(Collected data)
*** Block opens ***

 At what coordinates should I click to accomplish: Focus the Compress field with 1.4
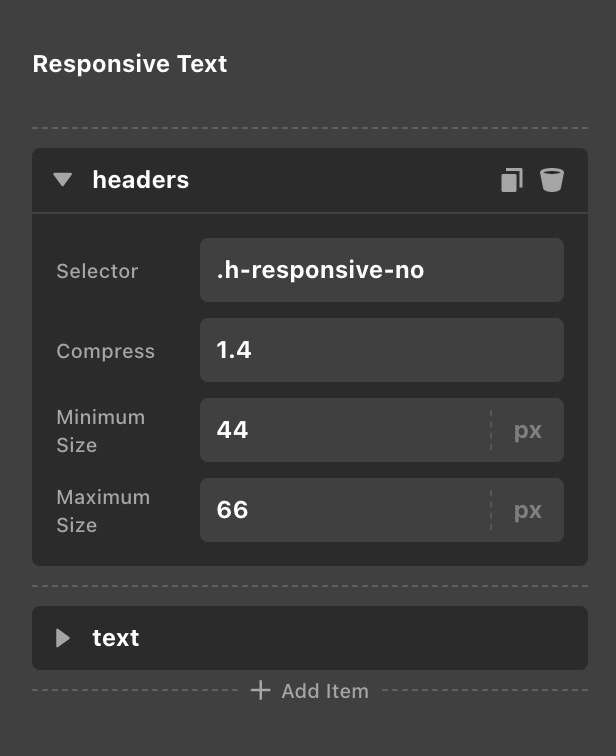(x=382, y=350)
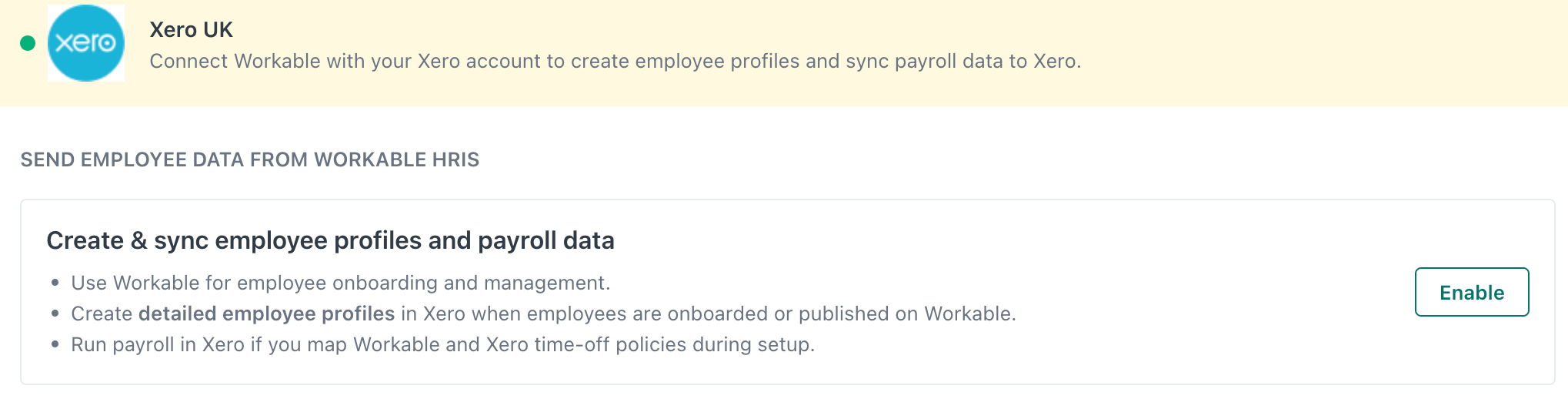Click the word HRIS in the section header
Image resolution: width=1568 pixels, height=399 pixels.
[455, 159]
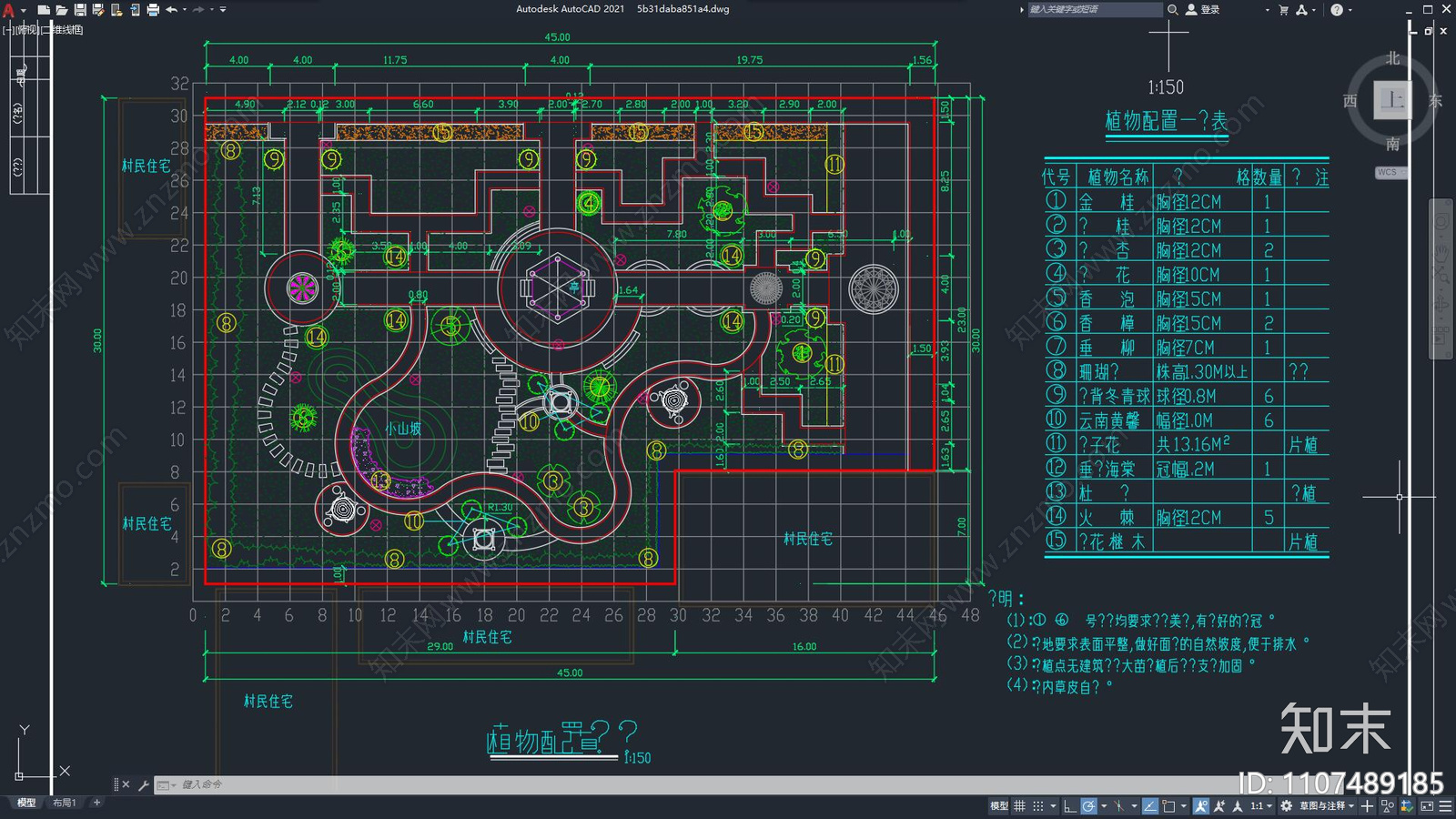1456x819 pixels.
Task: Click the 登录 sign-in button
Action: coord(1203,10)
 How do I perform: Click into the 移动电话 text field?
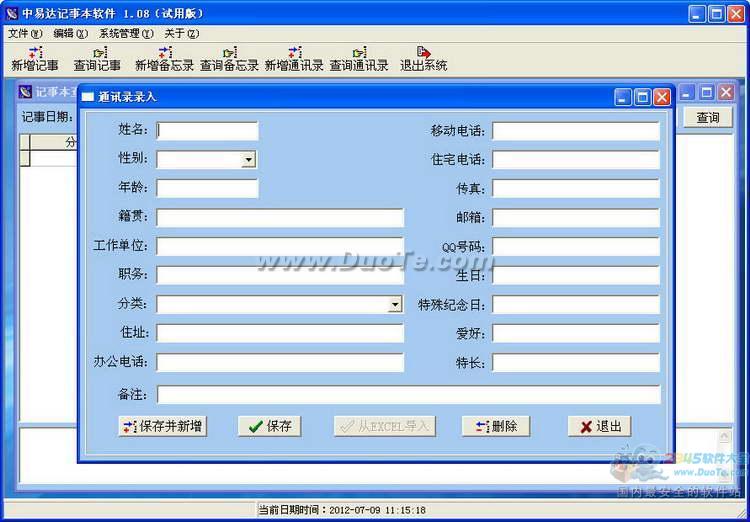(575, 131)
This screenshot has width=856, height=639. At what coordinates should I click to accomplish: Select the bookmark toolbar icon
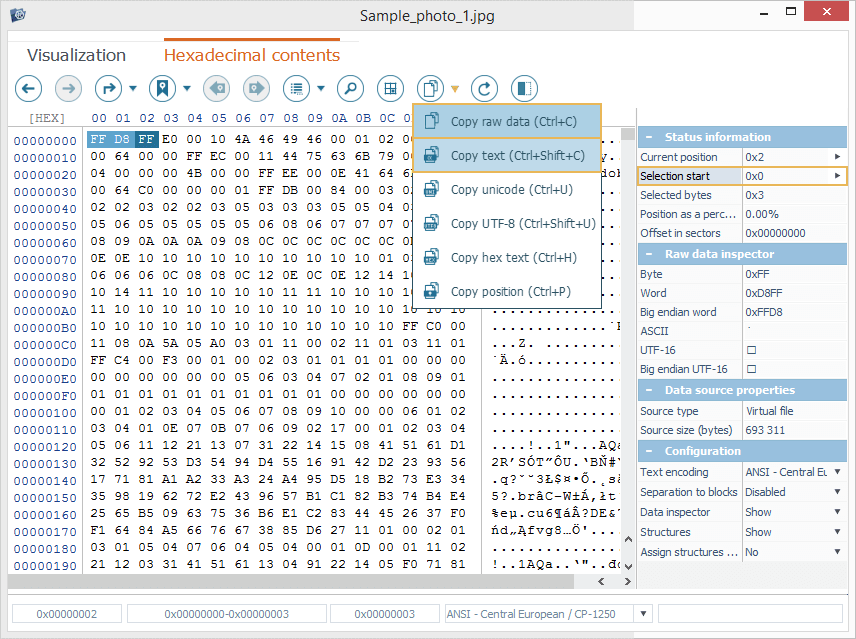161,88
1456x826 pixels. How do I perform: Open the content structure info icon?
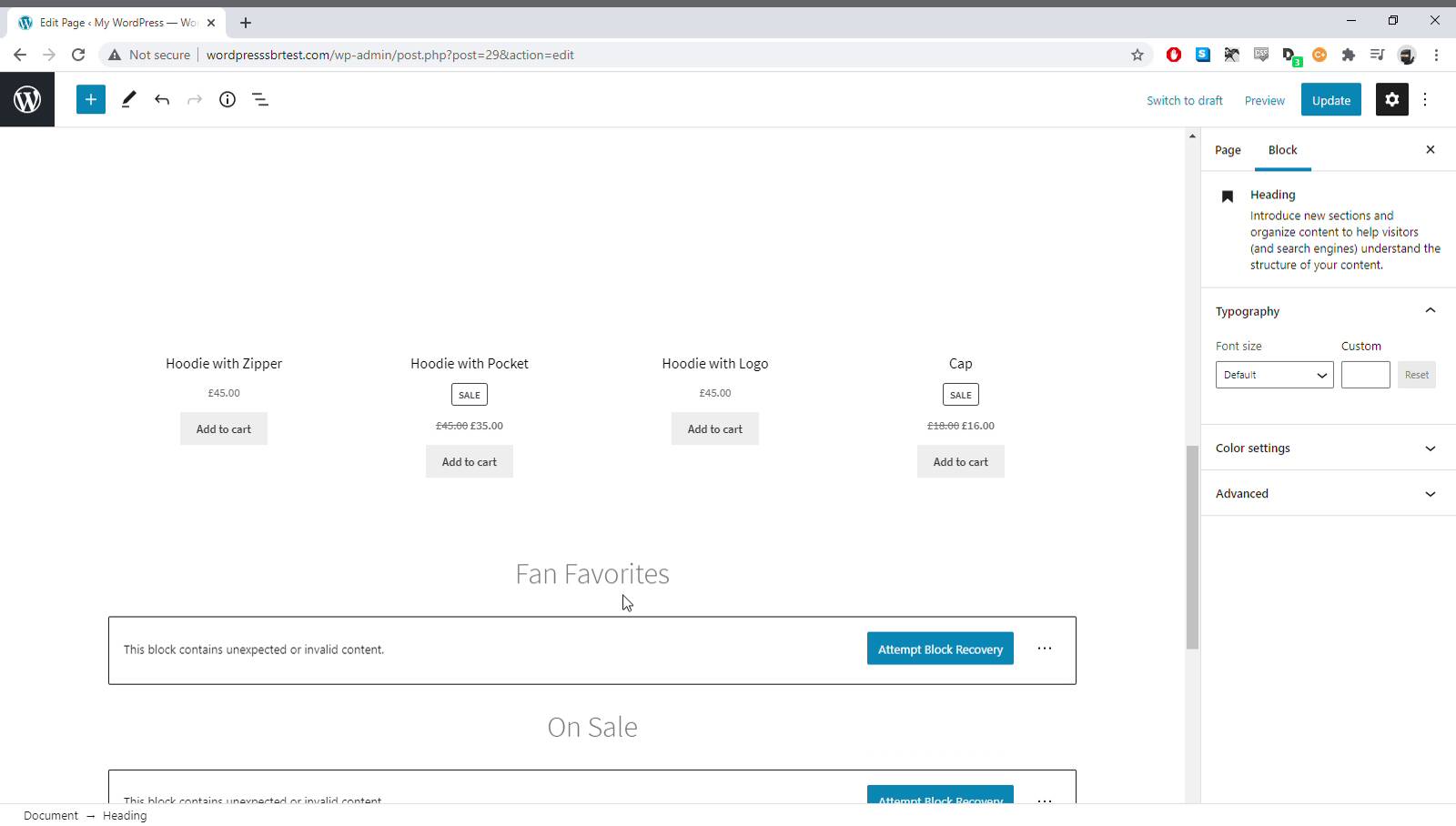(228, 100)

*** Block closes ***

Transcribe every entry exactly. Leave out the pictures.

RESULT FOR THIS TASK -
 At what coordinates should I click to accomplish: Focus the Compress field with 1.4
(x=382, y=350)
Click the word HRIS in the section header
Image resolution: width=1568 pixels, height=399 pixels.
[455, 159]
1456x819 pixels.
Task: Click the 登录 sign-in button
Action: coord(1203,10)
 How do I perform: Click into the 移动电话 text field?
(575, 131)
This screenshot has width=856, height=639. At what coordinates should I click to accomplish: Select the bookmark toolbar icon
161,88
1456x826 pixels. How do I perform: Open the content structure info icon?
(228, 100)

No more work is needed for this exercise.